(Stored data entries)

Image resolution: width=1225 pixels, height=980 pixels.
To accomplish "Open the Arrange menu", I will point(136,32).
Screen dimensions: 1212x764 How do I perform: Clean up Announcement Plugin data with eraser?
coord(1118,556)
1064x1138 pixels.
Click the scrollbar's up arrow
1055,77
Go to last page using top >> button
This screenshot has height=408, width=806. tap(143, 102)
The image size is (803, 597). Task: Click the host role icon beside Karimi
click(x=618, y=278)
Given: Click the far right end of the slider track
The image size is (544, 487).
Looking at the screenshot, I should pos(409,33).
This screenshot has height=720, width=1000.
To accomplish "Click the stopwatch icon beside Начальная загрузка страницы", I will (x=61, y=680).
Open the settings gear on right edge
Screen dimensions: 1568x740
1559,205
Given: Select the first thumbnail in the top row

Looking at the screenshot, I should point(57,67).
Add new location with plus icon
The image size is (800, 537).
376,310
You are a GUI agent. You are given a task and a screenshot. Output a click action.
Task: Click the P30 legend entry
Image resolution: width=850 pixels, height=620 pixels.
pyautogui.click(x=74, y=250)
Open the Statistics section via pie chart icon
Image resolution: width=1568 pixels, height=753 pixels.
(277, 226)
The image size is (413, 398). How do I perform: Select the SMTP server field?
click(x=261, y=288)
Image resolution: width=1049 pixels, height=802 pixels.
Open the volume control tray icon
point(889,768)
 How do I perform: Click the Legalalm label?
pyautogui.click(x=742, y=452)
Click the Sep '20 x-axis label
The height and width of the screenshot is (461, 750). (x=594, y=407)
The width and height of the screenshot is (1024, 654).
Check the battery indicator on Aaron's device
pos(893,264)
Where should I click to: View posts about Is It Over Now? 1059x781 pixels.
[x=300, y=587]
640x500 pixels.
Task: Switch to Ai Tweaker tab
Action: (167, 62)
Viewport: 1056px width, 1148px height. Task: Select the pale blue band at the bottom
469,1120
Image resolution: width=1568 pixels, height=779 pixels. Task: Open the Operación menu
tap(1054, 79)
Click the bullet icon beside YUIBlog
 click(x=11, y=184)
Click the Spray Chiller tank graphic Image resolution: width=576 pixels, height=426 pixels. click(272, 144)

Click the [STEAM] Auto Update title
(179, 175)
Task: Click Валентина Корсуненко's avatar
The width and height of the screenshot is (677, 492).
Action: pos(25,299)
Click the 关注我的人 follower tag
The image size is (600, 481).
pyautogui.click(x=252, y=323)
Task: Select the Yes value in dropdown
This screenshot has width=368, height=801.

● EXERCISE INSTRUCTIONS
Beginning at the top of the data, extract each line through the line containing "This screenshot has height=720, width=1000." and return those lines exactly, with nothing added.

● WRITTEN RESPONSE
Image resolution: width=1225 pixels, height=980 pixels.
To accomplish "Open the Arrange menu", I will point(136,32).
Screen dimensions: 1212x764 How do I perform: Clean up Announcement Plugin data with eraser?
coord(1118,556)
1064x1138 pixels.
Click the scrollbar's up arrow
1055,77
Go to last page using top >> button
This screenshot has height=408, width=806. tap(143, 102)
The image size is (803, 597). Task: Click the host role icon beside Karimi
click(x=618, y=278)
Given: Click the far right end of the slider track
The image size is (544, 487).
Looking at the screenshot, I should pos(409,33).
This screenshot has height=720, width=1000.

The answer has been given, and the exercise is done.